This is a script example I did a demo on recently. It is designed to help you keep up with agents that are not communicating with SCOM, fix them, or help you categorize them into groups for troubleshooting.
I was working with a customer that has a very large environment, with 1000 agents not communicating. Most of these were because they don’t have an integrated decommission process, so people retire servers and do not tell the monitoring team. This creates server-down alerts that just get ignored because the operations team receiving them recognize them as decommissioned servers.

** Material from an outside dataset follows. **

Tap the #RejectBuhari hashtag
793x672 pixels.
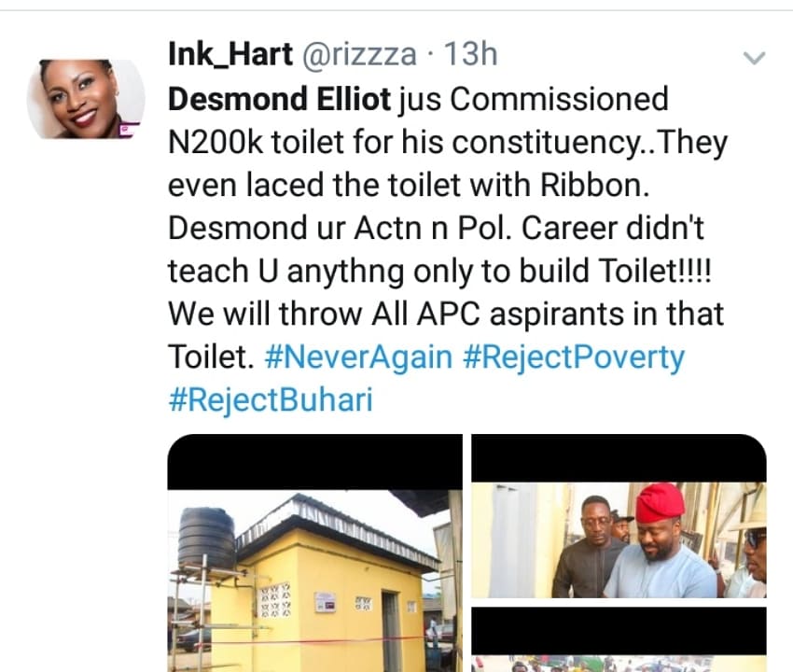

This is a bad practice, as monitoring removal should be part of any customer server decommission process.
When you run it, it will dump a CSV report to C:\windows\temp directory, and output a grid to the screen:
The script gets all your agents that have critical Health Service Watcher object, and loops through each one, checking to see:
- Is the server in maintenance mode?
- when was the server last communicating or reset?
- What are the management server assignments?

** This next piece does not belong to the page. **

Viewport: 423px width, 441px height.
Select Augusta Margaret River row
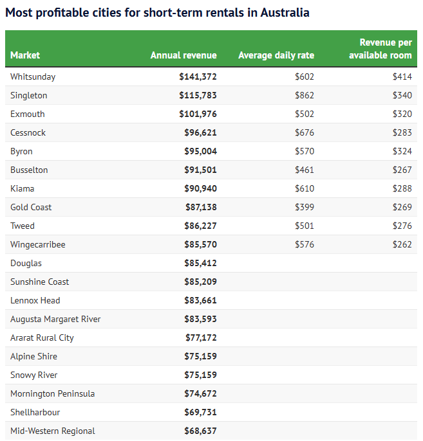(x=55, y=319)
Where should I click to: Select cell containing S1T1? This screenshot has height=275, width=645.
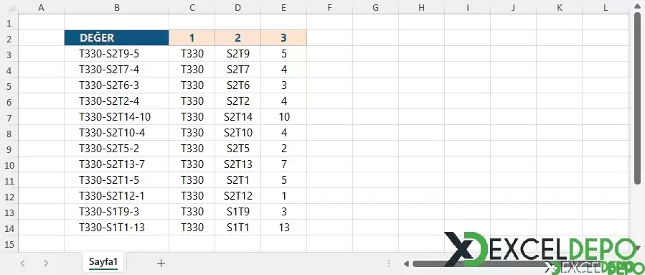(x=237, y=227)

- Can we resolve the agent from DNS?
- Can we ping the agent now?
- Can we connect to the remote Service Control Manager?
- Can we get the status of Healthservice?
- If stopped, start it
- If disabled, fix it
- If someone uninstalled the agent, lets us know
This is really helpful when you have a large environment, and a large number of agents that are not communicating.
Obviously, firewalls create issues for running a script like this, and you must have rights on the agent machines in order to remotely interrogate or fix services.